The 11th Annual Haitian Ladies Brunch
“It’s More than a Brunch, It’s a Network”
On Sunday, December 4, 2016, Ambassador Paul Altidor hosted over 300 professional women of Haitian descent from the Washington metropolitan area and beyond for a time of empowerment, fellowship, networking and traditional Haitian brunch. These women came from diverse occupational backgrounds, generations, and share different interests. The Haitian Ladies Brunch Host Committee was delighted to see that 35% of attendees were newcomers to the brunch, a 20% increase from last year. Of the new attendees, almost half of them were first time visitors at the Embassy of Haiti.
What started as a simple brunch between five women has grown into a network and platform for Haitian professional women to connect and uplift each other’s accomplishments. “Who would have thought that this would be the outcome eleven years ago?” Mrs. Nadine Duplessy Kearns expressed as she gazed at the Embassy’s filled ballroom. Nadine, also known as the ‘brunch lady’, is the initiator of the event. She relocated to the Washington metropolitan area from Boston in 2000. It all began when she invited five Haitian friends to brunch and arbitrarily the conversations led to the brainstorming and planning of the first annual ladies brunch launched in 2005.
The Haitian Embassy has served as the venue for the annual event for the past four years. . This most recent brunch was particularly special as the Embassy
recently concluded a large scope of renovations and was able to welcome the guests with an art exhibit from Gallerie Monnin. The collection features some of Haiti’s most prominent artists, and each art piece tells a story of the lifestyle, culture and unique history of the island.
The menu was conceptualized by Ambassador Paul Altidor and catered by Embassy guest Chef Magalie Pradel to offer the guests an exquisite culinary experience.
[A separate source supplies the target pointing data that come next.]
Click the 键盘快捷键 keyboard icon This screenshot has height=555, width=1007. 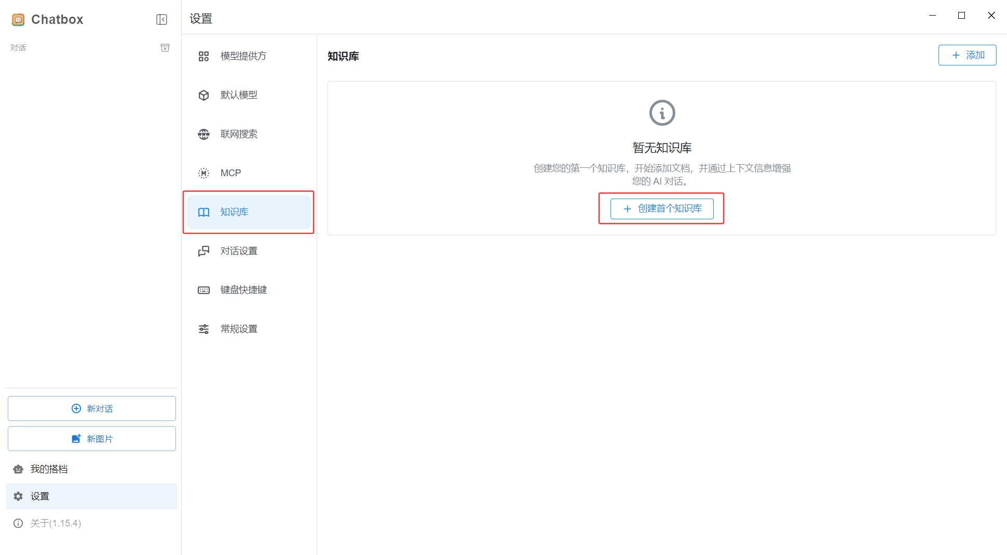pos(203,290)
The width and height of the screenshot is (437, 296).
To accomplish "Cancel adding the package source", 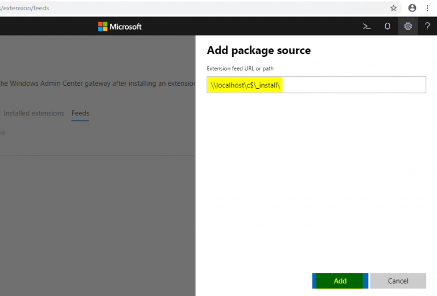I will [x=398, y=281].
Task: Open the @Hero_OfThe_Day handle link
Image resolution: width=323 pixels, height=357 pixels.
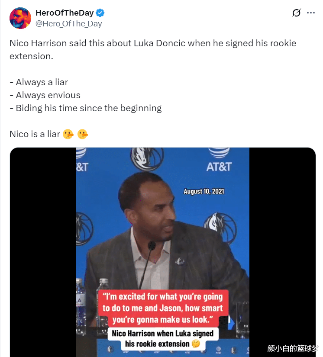Action: coord(69,24)
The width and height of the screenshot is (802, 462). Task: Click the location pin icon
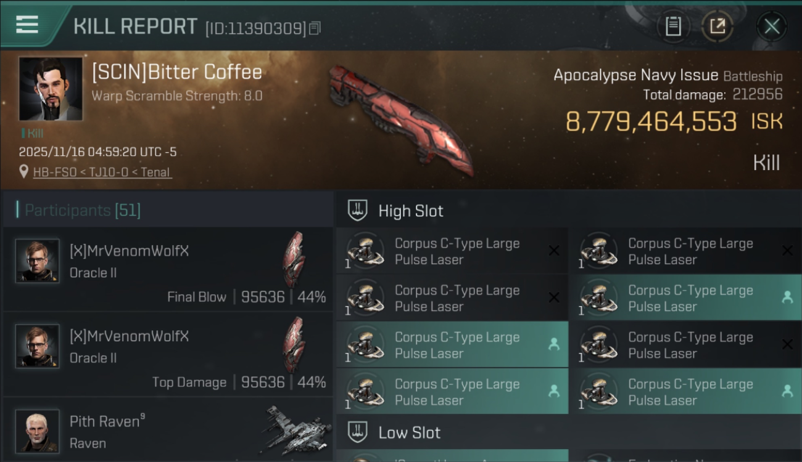coord(23,172)
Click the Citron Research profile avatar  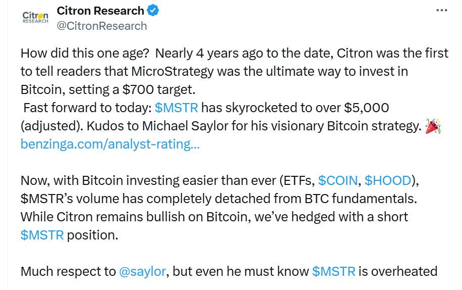pyautogui.click(x=35, y=18)
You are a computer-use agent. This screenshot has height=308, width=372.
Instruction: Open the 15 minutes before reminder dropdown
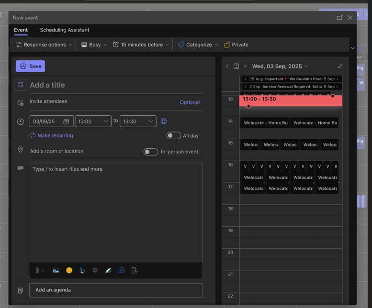click(141, 44)
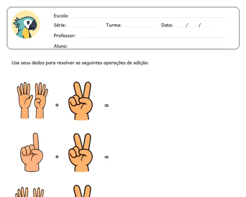Click the plus sign in first row
Screen dimensions: 246x197
pos(57,105)
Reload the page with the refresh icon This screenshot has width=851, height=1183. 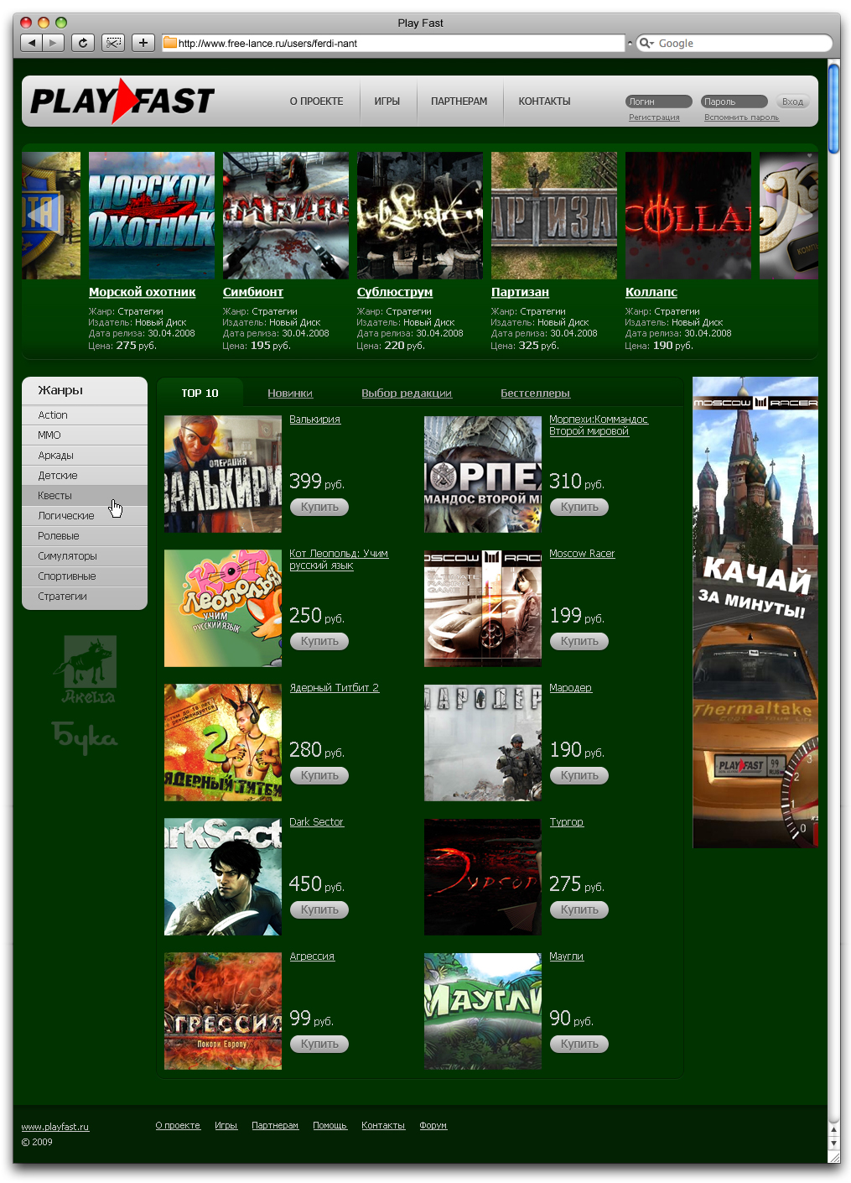[x=82, y=43]
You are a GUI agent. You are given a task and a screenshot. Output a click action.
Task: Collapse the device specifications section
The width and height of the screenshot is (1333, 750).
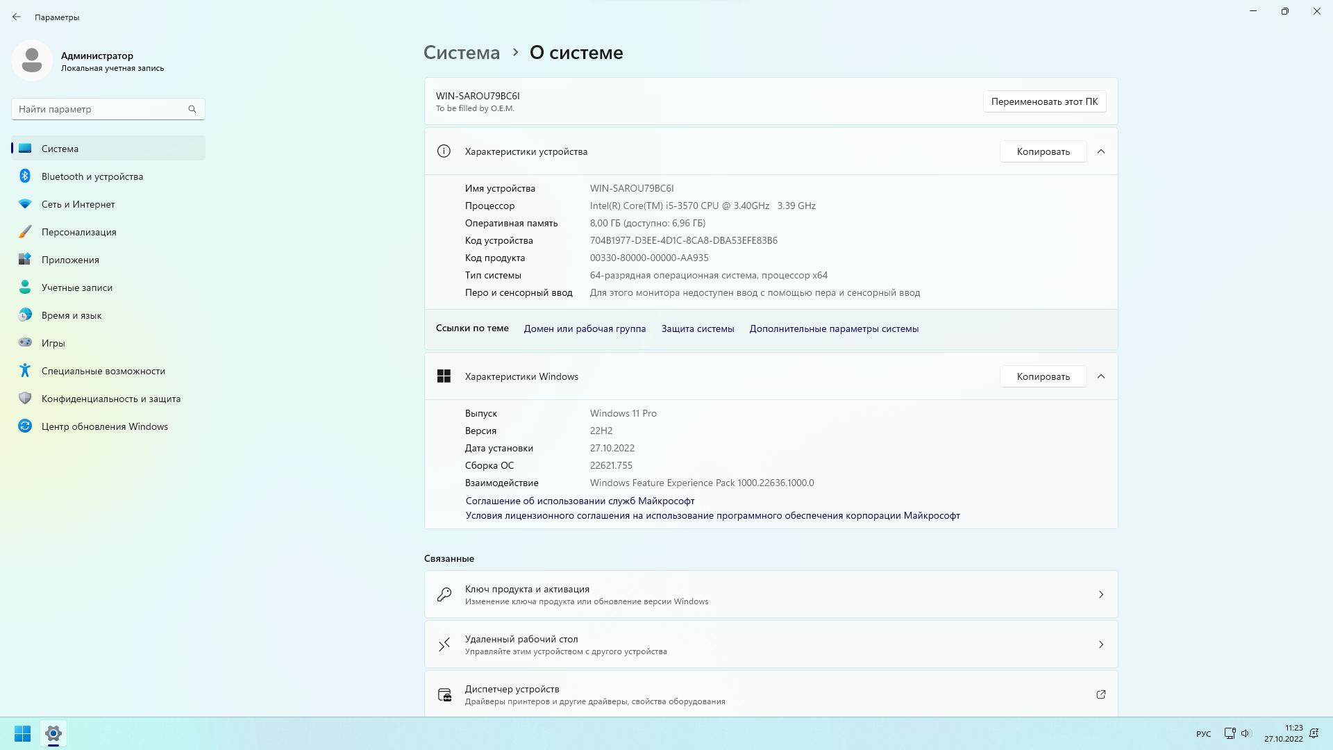tap(1100, 151)
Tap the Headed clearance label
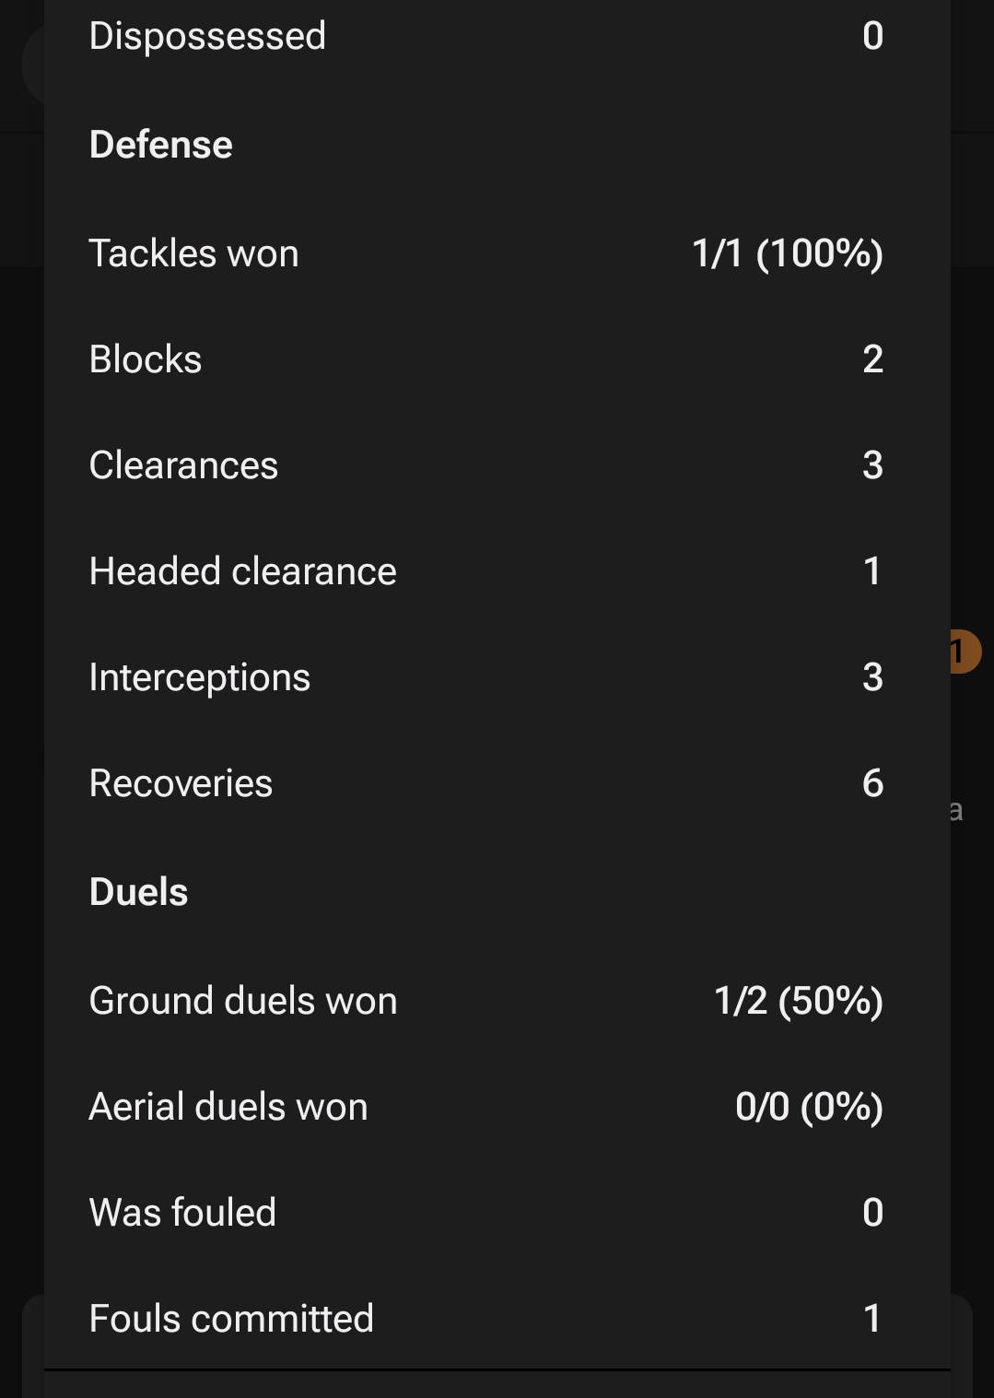994x1398 pixels. pos(242,571)
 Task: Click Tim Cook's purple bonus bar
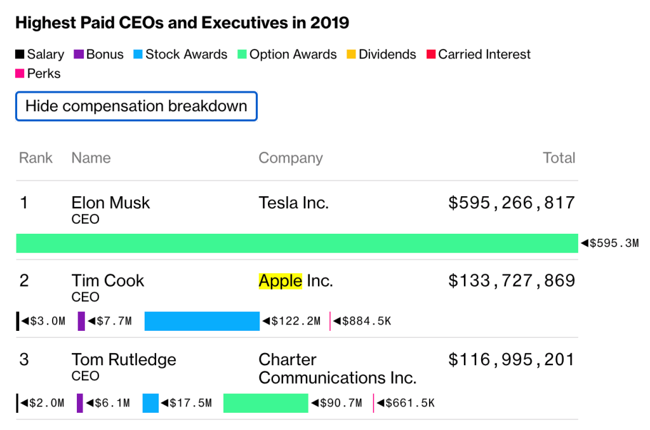[81, 321]
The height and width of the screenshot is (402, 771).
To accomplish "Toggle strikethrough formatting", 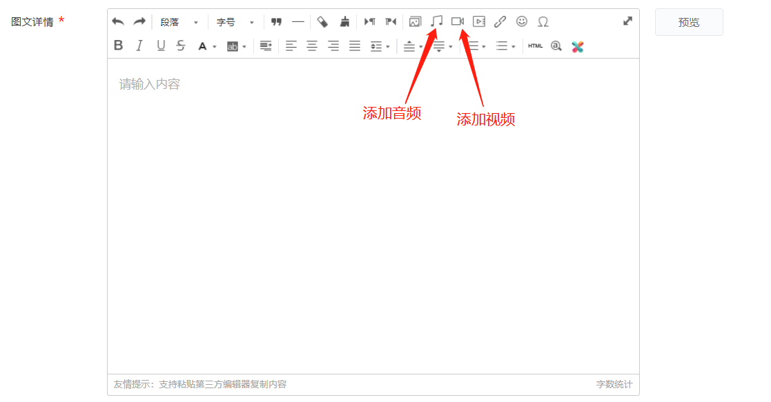I will (181, 46).
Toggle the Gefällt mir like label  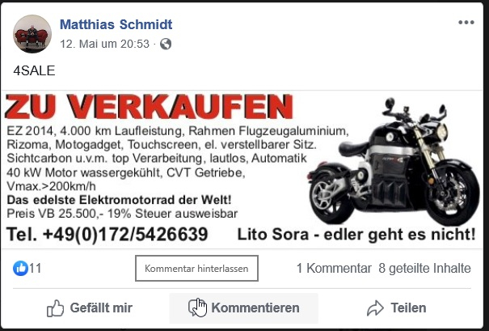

It featured Haiti’s classical and traditional dishes such as Mayi Aranso ak Zaboka (Cornmeal with Smoked Herring and Avocado), Bannan Bouyi, sòs mori ak zé bouyi (boiled banana, codfish and hard boiled eggs) Haitian hot chocolate with croissants and fresh fruits and more.
Having left Haiti when she was just ten years old, one guest uttered, “Haiti Cherie!” as she enjoyed a hot cup of Haitian chocolate during Washington’s 40 degree weather. This reaction was common amongst guests from the Diaspora who left Haiti at a young age or were born stateside. Haiti’s cuisine tends to have a reminiscent effect on its children.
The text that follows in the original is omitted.